Ad ogni modo, sia che fosse andato in porto un tentativo numero due di Conte, o che si fosse andati a nuove elezioni, traevo la conclusione che Di Maio, che non ha esperienza degli intrighi e dei giochi di Palazzo e non ha dietro di sé un partito ma un qualcosa di difficilmente definibile, si era fatto prendere per i fondelli dalla vecchia volpe Salvini che aveva usufruito dell’assist di Mattarella (che infatti Salvini ha subito difeso dall’attacco, un bel po’ maldestro, dei 5 Stelle).
Salvini sembrava voler puntare dritto alle elezioni in settembre, sapendo che fino ad allora avrebbe avuto il vento in poppa e sarebbe uscito dalle urne come padrone del Centrodestra e forse con una percentuale di voti pari se non superiore a quella del M5S. A quel punto si sarebbero aperti vari scenari, di cui però per adesso non ha senso parlare.
Ma, a quanto pare, il leader della Lega ha giudicato troppo rischioso politicamente rifiutare il rilancio di un governo Lega-M5S che Di Maio ha proposto una volta che si è reso conto del suo errore.
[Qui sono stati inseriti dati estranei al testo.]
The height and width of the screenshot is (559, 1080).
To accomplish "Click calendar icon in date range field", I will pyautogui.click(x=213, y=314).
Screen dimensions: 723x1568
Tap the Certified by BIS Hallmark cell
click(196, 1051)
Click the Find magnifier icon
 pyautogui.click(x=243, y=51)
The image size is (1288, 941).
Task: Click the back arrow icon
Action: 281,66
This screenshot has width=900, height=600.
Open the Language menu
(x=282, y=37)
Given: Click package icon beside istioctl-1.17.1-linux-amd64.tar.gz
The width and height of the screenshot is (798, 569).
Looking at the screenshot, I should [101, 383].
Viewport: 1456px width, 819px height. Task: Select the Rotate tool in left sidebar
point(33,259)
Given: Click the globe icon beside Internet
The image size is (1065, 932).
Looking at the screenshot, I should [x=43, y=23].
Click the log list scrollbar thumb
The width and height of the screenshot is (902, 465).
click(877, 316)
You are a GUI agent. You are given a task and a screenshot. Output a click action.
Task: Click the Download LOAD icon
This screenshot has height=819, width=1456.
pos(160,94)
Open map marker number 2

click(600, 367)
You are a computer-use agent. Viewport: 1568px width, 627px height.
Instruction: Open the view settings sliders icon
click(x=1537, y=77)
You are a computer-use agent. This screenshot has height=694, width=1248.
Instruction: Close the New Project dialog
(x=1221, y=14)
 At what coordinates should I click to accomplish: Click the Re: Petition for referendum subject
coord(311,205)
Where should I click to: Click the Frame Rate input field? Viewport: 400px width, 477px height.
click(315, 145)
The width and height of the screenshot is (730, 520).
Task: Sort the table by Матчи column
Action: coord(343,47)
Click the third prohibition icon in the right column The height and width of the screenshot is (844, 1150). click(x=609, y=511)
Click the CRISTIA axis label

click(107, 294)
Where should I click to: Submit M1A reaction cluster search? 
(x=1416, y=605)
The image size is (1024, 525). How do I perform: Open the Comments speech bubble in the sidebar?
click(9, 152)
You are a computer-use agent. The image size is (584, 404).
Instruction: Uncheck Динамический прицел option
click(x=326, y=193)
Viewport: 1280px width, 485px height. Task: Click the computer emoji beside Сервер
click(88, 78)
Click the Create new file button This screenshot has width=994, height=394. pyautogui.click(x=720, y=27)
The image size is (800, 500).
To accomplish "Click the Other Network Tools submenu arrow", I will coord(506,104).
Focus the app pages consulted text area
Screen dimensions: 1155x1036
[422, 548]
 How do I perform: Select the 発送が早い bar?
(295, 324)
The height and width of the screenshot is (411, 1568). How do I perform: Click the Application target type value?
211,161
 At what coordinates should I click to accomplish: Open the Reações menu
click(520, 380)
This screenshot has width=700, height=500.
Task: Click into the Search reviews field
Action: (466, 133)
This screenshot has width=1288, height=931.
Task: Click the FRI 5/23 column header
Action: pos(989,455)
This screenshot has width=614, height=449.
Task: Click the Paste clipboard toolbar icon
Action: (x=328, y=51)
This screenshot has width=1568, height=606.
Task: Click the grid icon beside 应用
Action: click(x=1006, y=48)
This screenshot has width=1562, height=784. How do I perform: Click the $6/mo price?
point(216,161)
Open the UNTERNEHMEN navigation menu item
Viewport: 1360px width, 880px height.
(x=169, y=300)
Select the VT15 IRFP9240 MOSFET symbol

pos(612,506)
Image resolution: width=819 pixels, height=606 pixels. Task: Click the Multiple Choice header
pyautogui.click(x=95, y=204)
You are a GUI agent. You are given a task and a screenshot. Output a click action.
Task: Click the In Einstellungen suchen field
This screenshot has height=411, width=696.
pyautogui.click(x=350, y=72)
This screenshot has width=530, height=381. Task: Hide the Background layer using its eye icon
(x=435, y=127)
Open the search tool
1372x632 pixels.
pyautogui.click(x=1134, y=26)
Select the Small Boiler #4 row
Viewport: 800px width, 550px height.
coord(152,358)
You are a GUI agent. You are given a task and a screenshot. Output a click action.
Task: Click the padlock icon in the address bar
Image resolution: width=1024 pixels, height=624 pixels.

Da una parte sarebbe stato un rifiuto poco giustificabile, dall’altro le difficoltà sperimentate dal M5S nei due giorni seguiti all’uscita di scena di Conte permettevano a Salvini di pensare ad un governo a “trazione” leghista.
Il leader leghista potrebbe così fin da subito imprimere al governo quella “cifra” securitaria (praticamente a costo zero) che sta a cuore a buona parte del suo elettorato. E’ facile a quel punto prevedere polemiche e reazioni a non finire che metterebbero in ulteriore difficoltà Di Maio col suo elettorato e si creerebbe una situazione difficile per l’attuazione di quanto di sensato il M5S ha voluto mettere nel programma.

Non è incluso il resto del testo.